А пока что в июне 1936 года, семнадцати с половиной лет, Саня с похвальной грамотой от Наркомпроса (овальные портреты Ленина и Сталина, подписи директора школы и нескольких учителей) и золотым аттестатом (датирован 26 июня 1936) окончил среднюю школу № 15 Андреевского района г. Ростова-на-Дону. Семнадцать отметок «отлично» по семнадцати учебным предметам и отличное поведение давали выпускнику право (Постановление Совнаркома СССР и ЦК ВКП(б) от 3 октября 1935 года) поступить в высшую школу без вступительных экзаменов.
Теперь на стене школьного здания (в бывшем Соборном переулке, у Главпочтамта) висит мемориальная доска, а внутри открыт маленький музей знаменитого ученика, куда учителя словесности и классные руководители периодически приводят на экскурсии окрестных школьников.
Глава 4. РГУ. Союз математики и литературы.
Личный листок по учёту кадров, который 26 марта 1938 года заполнил студент второго курса Ростовского государственного университета Солженицын Александр Исаевич, включал, помимо фотографии и обязательных анкетных данных, несколько неординарных вопросов.

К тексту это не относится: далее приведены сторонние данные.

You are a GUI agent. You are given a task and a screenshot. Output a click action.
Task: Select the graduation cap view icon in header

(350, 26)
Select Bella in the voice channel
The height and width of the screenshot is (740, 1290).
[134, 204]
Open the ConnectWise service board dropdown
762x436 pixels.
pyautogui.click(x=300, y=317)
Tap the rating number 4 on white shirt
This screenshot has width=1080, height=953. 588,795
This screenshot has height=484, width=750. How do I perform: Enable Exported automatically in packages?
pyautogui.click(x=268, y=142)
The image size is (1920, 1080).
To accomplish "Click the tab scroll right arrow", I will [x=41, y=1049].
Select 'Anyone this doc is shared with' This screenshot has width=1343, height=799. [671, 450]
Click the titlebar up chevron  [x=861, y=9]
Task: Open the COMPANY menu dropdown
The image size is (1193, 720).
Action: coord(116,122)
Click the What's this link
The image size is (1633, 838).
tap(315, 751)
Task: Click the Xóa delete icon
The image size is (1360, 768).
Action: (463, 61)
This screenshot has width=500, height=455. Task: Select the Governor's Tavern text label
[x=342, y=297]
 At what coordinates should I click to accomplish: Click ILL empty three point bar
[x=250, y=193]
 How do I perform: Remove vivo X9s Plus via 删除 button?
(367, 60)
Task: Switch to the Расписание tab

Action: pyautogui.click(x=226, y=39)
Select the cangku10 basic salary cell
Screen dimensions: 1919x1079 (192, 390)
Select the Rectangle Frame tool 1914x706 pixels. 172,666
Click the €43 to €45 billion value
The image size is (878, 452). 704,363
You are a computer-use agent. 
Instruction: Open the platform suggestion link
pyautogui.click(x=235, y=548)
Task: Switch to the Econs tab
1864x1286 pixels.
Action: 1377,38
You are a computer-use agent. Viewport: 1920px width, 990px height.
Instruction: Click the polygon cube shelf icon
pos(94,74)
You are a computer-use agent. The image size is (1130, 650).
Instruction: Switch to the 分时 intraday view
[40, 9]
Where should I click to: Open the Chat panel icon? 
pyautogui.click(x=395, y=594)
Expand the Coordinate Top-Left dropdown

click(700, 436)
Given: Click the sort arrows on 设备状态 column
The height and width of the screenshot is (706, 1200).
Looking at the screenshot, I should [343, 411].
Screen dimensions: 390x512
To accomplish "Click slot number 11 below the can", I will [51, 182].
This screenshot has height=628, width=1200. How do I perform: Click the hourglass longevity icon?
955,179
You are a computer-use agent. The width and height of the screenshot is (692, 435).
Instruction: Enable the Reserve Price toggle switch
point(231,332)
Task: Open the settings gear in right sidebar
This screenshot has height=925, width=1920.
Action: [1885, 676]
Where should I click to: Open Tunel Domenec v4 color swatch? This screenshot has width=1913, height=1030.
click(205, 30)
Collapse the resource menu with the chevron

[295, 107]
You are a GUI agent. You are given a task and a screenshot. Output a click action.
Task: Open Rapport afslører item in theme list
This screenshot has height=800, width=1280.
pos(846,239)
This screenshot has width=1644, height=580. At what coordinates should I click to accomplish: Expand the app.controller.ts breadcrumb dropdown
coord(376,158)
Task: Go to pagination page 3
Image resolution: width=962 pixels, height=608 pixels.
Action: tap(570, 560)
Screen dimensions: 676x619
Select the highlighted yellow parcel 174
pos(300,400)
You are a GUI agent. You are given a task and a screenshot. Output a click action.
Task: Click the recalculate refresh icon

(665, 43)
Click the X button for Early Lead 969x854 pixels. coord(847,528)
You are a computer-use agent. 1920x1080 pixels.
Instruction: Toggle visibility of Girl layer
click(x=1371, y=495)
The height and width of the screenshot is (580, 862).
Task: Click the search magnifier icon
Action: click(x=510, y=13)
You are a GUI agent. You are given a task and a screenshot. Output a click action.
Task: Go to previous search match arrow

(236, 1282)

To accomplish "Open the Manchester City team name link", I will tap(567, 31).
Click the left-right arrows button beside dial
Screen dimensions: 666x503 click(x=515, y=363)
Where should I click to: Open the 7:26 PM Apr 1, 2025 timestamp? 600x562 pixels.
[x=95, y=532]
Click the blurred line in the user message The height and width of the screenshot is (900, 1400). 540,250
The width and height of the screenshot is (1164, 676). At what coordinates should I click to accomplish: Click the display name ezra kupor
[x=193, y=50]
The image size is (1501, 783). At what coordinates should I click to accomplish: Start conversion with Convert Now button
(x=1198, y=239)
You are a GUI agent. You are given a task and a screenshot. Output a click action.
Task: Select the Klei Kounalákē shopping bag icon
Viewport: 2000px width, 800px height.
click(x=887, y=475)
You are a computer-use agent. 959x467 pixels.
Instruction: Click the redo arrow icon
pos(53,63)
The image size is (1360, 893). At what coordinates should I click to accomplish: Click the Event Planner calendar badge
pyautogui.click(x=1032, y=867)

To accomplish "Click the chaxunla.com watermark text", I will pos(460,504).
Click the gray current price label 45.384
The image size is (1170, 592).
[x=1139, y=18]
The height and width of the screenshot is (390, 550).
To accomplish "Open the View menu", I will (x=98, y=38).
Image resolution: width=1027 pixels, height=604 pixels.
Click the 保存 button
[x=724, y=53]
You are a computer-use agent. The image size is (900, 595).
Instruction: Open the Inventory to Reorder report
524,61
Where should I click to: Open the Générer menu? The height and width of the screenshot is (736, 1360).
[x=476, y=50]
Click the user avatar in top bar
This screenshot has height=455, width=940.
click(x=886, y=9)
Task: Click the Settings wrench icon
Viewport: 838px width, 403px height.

Тогдашний «пятый пункт» фиксировал вовсе не национальность (она оставалась под цифрой 4: русский), а социальное происхождение и содержал подпункты, чреватые опасными последствиями. Отдел кадров остро интересовали бывшее сословное звание родителей (Саня написал: крестьяне), их основное занятие до Октябрьской революции (Саня, умолчав об отце-офицере, указал: студенты), а также основное занятие после революции (Саня ответил уклончиво, но придраться было бы трудно: отца не было, мать — стенографистка).
Анкета выходила почти чистой — если не считать того обстоятельства (зацепки для особистов), что отца Сани звали Исаакий, отчество в школьном аттестате было Исаакович, а в паспорте, как потом и в анкете, стояло не Исаакиевич (как было бы правильно), а Исаевич; но ведь не будешь на каждом шагу объяснять, какую досадную ошибку допустила паспортистка, выдав 16-летнему юноше его первый паспорт. А тогда, в декабре 1934-го (прошло только два года, как заработала новая паспортная система), они с мамой думали-гадали, как быть, требовать ли в милиции исправлений, нет ли, но решили не будить лихо, пока оно тихо.